Mientras Leora escuchaba desde el fondo del local, Martin se dirigió a ellos, sin que se le pasara por alto el espectáculo del pequeño Mart Arrowsmith de Elk Mills tomado en serio por los regidores de una isla tropical encabezados por un sir Algo. Junto a él estaba Max Gottlieb, y como apoderado de él intentaba reverentemente explicar que la humanidad siempre ha renunciado a la posible grandeza debido a que alguna crisis, alguna guerra o unas elecciones o la fidelidad a un mesías que en el momento parecía imponente, impiden la búsqueda paciente de la verdad. Intentó explicar que él podría (quizás) salvar a la mitad de un distrito determinado, pero que para que quedara demostrado de forma definitiva el valor del fago, la otra mitad debía quedarse sin él… aunque, les explicó habilidosamente que, de todos modos, la mitad desafortunada recibiría los mismos cuidados que se le habían estado prestando hasta el momento.

La mayoría del Consejo había oído que él poseía una cura mágica para la peste que, por razones desconocidas y probablemente deshonrosas, no quería utilizar, y no estaban dispuestos a aceptarlo. Hubo mucha discusión bastante desconectada de lo que él había dicho, y de ella resultó solo el hecho de que todo el mundo salvo Stokes y Oliver Marchand estaban en contra suya; Kellett estaba furioso con aquel americano, sir Robert Fairlamb desaprobaba la propuesta vigorosamente, y Sondelius admitió que aunque Martin era un joven muy decente, era un fanático.

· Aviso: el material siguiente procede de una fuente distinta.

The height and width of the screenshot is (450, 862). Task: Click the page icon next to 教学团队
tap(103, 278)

Irrumpió en su discusión una furia en la persona de Ira Hinkley, misionero de la Hermandad de la Santificación.

Martin no le había visto desde la primera mañana en Blackwater. Se quedó boquiabierto cuando le oyó decir:

—Caballeros, sé que casi todos ustedes son de la Iglesia Anglicana, pero les ruego que me escuchen, no como ministro sino como doctor en Medicina cualificado. Oh, la cólera de Dios está sobre vosotros… Pero quiero decir una cosa: fui condiscípulo de Arrowsmith en los Estados Unidos. ¡Le conozco muy bien! Era un desastre tal que fue expulsado de la Facultad de Medicina. ¡Un científico! ¡Y su jefe, ese tal Gottlieb, fue expulsado de la Universidad de Winnemac por incompetencia! ¡Les conozco! ¡Mentirosos y necios! ¡Que hacen escarnio de la rectitud! ¿Les ha dicho alguien salvo el propio Arrowsmith que es un científico cualificado?

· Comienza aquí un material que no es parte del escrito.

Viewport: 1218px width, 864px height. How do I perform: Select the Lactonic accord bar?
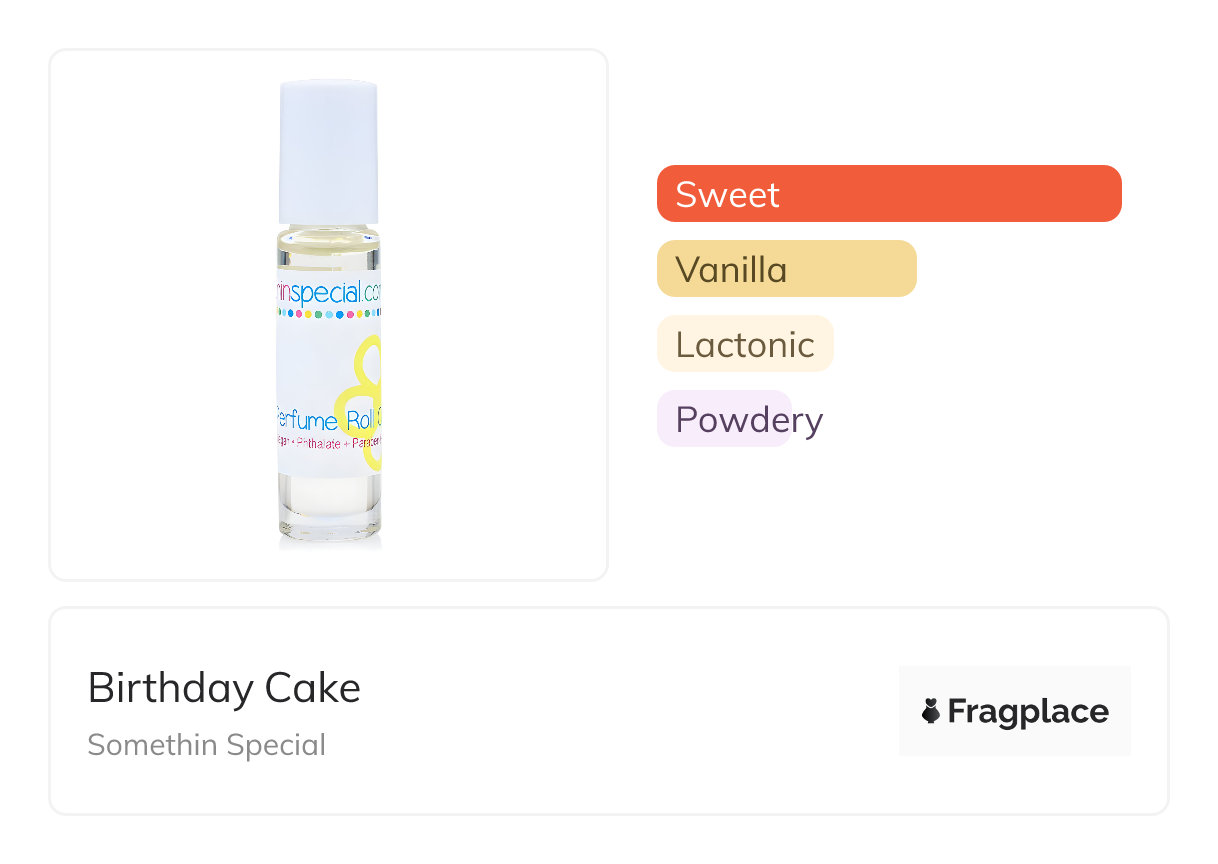[744, 344]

El rostro de Sondelius pasó de la curiosidad a la estólida cólera escandinava. Se levantó y gritó:

—¡Sir Robert, este hombre está loco! ¡El doctor Gottlieb es uno de los siete científicos vivos más distinguidos, y el doctor Arrowsmith es su representante! Me declaro de acuerdo con él, completamente. Como habrán podido ver por mi trabajo, soy totalmente independiente de él y solo estoy al servicio de ustedes, pero conozco su valía y le sigo, con toda humildad.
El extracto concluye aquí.